== Excerpted passage ==
==============================

The government has a poor history of delivering large infrastructure projects and in the study we highlighted a range of serious concerns about the poor economic case that was shown for HS2 (using the DfTs own figures), for example: an unsound methodology that substantially over-estimated the claimed benefits; its over-estimated projections for demand; an unbalanced and unrealistic assessment at just about every level in terms of future risk; substantial gaps in its cost estimates (e.g. the impact on the transport network at Euston); and spurious claims for economic regeneration.
One of the key points in our economic analysis was the assessment of the impact of competition on the (comparatively high) passenger forecasts used by HS2 Ltd (the company appointed to develop DfT’s plans for HSR). It has been a feature of railway investment since the 19th Century that proponents have over-estimated future demand. We pointed out in the ‘lessons learned’ from HS1 that the impact of competition on demand is to be ignored at our peril, with passenger numbers on HS1 far lower than predicted.
The Business Case for HS2 ignored the potential impact of competition over the entirety of the period modelled. HS2 Ltd assumed that the service would be ‘optimised’ with other parts of the West Coast Main Line and this formed the basis of its modelling assumptions for the next 60 years.
HS2 Ltd’s analysis actually demonstrated a poor economic case for HS2 Phase 1 (London to Birmingham), using the DfT’s (flawed) benefits criteria, with a Net Benefit Ratio of less than 2. The DfT has many existing infrastructure projects ‘on hold’ with NBRs of 4 and higher (i.e. offering twice or better the return on investment).
The furore which followed the review of the HS2 economic case at very least highlighted concerns about benefits realisation and gaps in the cost estimates, resulting in our conclusion that the existing Business Case for HS2 offered a poor – and potentially disastrously poor – return to the taxpayer. At that time we thought it staggering that the government wanted to make a decision on going ahead with HS2 without answers to these concerns and based only on a feasibility study for Phase 1 and an extrapolation (i.e. not even a feasibility study) for the Y-link to Manchester and Leeds, the larger part of the route.

==============================

== Dataset section ==
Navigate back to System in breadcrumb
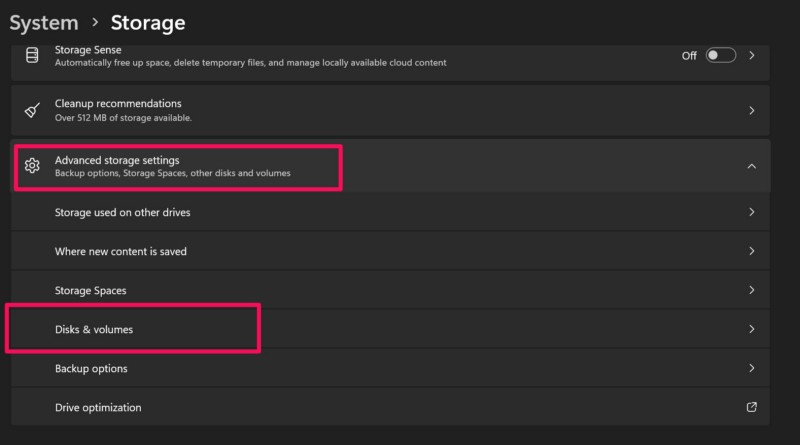This screenshot has height=445, width=800. (x=43, y=21)
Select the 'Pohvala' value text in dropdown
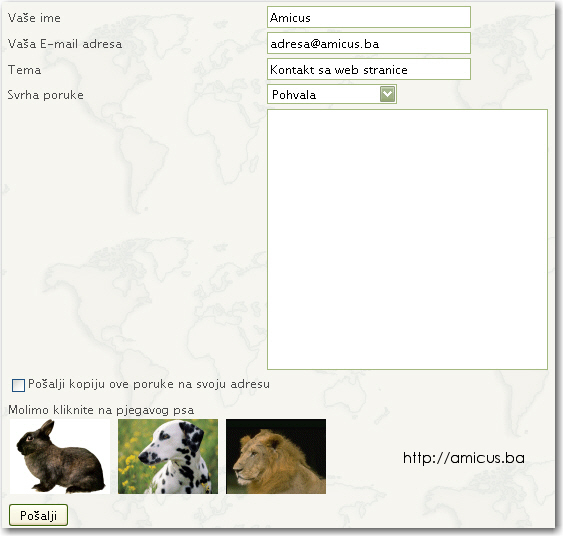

==============================

== Tasks for this exercise ==
[A] From the passage on HS2's economic case, extract the part that opens with the words containing "The furore which" and closes with "of the route.".
[B] In the passage on HS2's economic case, why should the effect of competition on passenger demand not be ignored? Answer in one to three sentences.
[C] Summarize the passage on HS2's economic case in two sentences.

== The answers ==
[A]
The furore which followed the review of the HS2 economic case at very least highlighted concerns about benefits realisation and gaps in the cost estimates, resulting in our conclusion that the existing Business Case for HS2 offered a poor – and potentially disastrously poor – return to the taxpayer. At that time we thought it staggering that the government wanted to make a decision on going ahead with HS2 without answers to these concerns and based only on a feasibility study for Phase 1 and an extrapolation (i.e. not even a feasibility study) for the Y-link to Manchester and Leeds, the larger part of the route.

[B] The authors draw this lesson from HS1, where passenger numbers turned out far lower than predicted. The passage also notes that proponents of railway investment have over-estimated future demand since the 19th Century.

[C] The authors argue that the economic case for HS2 was poor: the methodology over-estimated benefits and demand, competition was ignored in the modeling, cost estimates had gaps, and Phase 1 had a Net Benefit Ratio below 2, while DfT projects on hold have ratios of 4 and higher. They concluded that the project offered a potentially disastrously poor return to the taxpayer, and they found it staggering that the government wanted to decide on it without answers to these concerns.